Nothing but the lines from the one containing "Task: Select the Portfolio tab" to the end of the data should be copied, exactly, and the pictures stay out.

** Data follows **

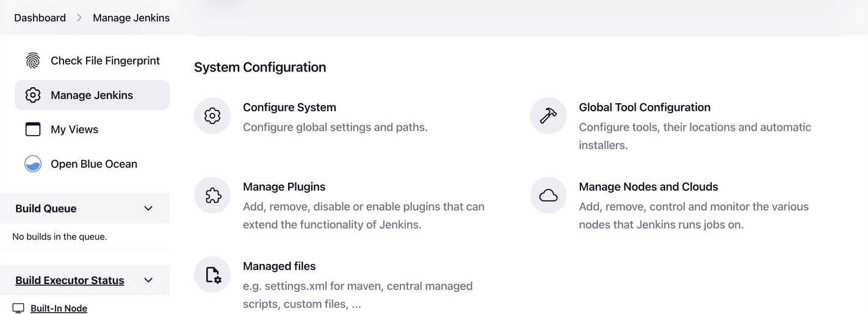Click the Manage Jenkins gear icon
868x314 pixels.
[33, 95]
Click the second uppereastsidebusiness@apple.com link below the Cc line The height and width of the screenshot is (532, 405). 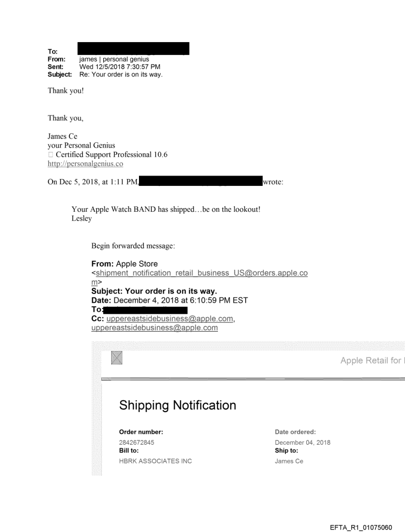154,328
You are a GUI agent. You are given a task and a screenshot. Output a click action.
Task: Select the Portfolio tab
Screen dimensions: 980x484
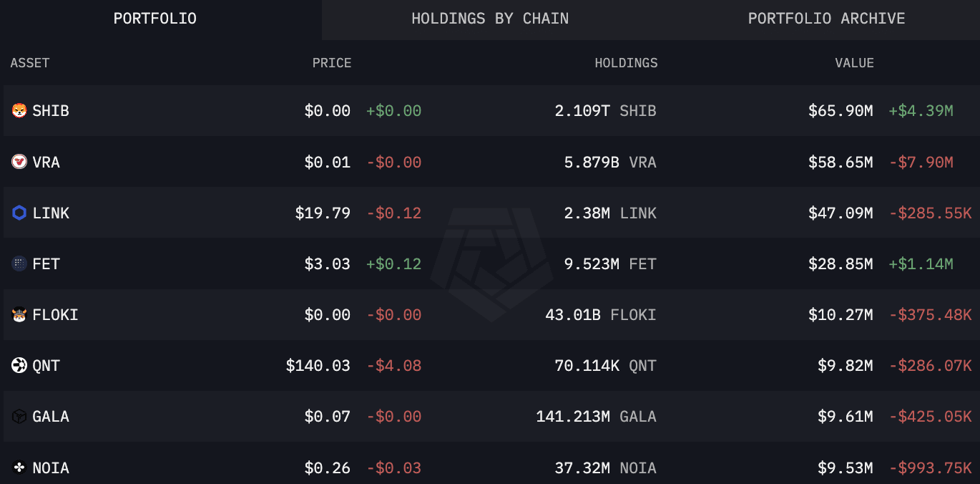(x=155, y=19)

** End of Data **

Reply to the exercise
Task: Select the Portfolio tab
Screen dimensions: 980x484
(x=155, y=19)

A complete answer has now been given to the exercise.